*** Material for this exercise ***

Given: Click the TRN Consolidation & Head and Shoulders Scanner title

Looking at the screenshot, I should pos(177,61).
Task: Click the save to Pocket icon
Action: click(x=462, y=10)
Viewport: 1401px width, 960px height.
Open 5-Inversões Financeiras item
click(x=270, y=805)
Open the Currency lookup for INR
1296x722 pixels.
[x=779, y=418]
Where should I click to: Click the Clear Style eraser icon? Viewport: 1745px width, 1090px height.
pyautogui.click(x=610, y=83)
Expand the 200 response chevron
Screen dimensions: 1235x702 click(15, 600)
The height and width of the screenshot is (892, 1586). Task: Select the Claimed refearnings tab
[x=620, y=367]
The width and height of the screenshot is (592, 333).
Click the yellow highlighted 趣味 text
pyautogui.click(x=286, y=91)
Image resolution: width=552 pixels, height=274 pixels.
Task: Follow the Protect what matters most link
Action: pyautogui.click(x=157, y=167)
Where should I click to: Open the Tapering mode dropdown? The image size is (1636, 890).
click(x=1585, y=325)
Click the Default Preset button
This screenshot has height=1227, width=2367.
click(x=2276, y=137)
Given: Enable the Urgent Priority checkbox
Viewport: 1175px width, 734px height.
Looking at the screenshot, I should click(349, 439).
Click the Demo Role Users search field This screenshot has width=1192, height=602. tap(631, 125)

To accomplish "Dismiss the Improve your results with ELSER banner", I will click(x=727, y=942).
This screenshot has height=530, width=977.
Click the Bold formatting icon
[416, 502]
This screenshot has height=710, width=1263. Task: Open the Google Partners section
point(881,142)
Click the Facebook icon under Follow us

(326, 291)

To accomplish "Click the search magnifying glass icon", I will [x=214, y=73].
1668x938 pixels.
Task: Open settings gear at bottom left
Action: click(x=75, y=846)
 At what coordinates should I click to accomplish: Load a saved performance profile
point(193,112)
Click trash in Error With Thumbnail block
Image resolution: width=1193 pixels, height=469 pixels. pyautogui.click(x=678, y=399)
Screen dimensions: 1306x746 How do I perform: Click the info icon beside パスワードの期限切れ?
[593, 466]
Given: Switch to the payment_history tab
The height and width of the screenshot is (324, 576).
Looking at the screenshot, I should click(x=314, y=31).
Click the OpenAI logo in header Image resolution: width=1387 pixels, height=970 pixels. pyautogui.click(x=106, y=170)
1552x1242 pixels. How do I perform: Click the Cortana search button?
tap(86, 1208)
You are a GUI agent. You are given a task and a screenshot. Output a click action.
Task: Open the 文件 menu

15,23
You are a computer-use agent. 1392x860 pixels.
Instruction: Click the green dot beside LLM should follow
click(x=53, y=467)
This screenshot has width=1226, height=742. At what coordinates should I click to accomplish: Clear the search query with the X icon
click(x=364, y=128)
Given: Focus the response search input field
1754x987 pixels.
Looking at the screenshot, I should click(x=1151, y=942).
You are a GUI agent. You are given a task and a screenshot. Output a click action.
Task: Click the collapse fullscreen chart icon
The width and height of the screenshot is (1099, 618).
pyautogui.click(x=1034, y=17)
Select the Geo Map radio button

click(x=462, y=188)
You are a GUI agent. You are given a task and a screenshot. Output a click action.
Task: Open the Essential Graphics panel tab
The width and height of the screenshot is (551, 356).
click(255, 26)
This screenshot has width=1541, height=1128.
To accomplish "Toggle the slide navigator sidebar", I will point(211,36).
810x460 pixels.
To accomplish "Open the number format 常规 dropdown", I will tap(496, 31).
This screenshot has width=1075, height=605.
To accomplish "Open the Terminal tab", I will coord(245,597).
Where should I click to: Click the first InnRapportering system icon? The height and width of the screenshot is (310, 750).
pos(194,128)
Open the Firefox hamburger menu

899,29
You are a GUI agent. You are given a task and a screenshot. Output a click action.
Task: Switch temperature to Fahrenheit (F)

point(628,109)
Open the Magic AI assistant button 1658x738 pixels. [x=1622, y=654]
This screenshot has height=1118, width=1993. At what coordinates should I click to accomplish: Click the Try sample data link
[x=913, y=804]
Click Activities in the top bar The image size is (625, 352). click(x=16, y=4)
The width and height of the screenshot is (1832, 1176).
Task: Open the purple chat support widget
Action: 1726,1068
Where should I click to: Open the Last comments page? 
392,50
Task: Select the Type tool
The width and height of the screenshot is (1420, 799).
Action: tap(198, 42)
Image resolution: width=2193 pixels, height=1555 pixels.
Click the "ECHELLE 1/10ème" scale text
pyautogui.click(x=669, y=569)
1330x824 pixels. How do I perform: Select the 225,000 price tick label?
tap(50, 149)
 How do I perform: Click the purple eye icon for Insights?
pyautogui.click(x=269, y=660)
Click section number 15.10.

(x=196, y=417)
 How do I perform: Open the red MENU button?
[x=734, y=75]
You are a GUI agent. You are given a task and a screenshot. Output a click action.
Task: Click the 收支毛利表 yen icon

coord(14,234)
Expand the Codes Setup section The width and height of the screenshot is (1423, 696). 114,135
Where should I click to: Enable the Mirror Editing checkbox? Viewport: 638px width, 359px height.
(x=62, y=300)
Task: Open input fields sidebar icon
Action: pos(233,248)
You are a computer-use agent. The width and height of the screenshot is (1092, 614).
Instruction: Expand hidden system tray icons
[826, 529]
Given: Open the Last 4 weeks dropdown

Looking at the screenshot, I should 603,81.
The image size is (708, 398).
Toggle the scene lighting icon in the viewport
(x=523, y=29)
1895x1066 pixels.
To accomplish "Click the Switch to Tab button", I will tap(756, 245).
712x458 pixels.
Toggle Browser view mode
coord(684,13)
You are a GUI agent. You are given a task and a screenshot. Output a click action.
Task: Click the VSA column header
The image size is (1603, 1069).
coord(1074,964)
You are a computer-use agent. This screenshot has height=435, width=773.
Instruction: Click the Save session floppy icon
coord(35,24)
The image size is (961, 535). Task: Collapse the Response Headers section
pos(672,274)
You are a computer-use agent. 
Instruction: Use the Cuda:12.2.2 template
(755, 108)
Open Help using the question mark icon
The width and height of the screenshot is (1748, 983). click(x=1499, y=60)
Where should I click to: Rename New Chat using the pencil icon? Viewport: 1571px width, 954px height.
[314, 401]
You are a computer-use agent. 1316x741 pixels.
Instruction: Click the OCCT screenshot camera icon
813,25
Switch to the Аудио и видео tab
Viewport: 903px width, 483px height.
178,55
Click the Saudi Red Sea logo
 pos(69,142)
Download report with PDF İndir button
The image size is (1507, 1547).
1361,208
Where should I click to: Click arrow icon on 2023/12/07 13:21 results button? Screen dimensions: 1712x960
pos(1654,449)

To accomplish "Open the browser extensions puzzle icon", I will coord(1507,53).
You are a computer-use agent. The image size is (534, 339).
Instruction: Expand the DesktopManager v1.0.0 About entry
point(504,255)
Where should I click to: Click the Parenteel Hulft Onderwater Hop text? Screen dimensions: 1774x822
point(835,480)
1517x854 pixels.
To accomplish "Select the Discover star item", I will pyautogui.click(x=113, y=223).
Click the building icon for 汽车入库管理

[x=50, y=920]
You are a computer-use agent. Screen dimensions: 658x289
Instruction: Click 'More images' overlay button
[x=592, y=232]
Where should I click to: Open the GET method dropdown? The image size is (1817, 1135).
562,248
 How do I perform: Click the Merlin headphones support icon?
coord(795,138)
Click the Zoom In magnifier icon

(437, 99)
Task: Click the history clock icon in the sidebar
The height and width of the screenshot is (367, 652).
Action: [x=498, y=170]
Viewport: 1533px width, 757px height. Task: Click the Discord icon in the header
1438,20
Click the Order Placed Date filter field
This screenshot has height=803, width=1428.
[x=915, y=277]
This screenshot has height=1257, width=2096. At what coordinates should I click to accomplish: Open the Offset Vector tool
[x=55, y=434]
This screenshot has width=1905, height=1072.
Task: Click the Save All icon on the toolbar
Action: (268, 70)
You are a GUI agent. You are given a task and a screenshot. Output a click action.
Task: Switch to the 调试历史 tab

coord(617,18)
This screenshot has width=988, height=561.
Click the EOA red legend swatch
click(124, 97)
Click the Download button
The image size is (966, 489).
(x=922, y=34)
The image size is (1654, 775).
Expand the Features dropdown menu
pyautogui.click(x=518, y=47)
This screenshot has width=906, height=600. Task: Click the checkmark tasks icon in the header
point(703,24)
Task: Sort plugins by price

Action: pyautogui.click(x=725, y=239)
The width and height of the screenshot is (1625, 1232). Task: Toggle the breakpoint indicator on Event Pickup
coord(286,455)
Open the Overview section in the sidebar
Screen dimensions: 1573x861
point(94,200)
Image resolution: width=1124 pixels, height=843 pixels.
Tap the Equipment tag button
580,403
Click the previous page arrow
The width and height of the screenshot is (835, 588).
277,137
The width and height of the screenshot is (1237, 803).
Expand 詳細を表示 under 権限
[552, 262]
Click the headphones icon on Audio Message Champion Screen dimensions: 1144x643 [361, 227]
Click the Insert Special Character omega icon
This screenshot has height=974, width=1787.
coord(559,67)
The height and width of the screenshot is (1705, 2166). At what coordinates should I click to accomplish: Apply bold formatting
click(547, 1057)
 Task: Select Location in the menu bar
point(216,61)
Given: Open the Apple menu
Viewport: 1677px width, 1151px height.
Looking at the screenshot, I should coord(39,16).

*** End of Material for this exercise ***

__Activity__. Every line from the one that has "Given: Open the Apple menu" down to the last line above must be written out exactly, with both ends included and nothing else.

__Response to this task__.
Given: Open the Apple menu
Viewport: 1677px width, 1151px height.
Looking at the screenshot, I should coord(39,16).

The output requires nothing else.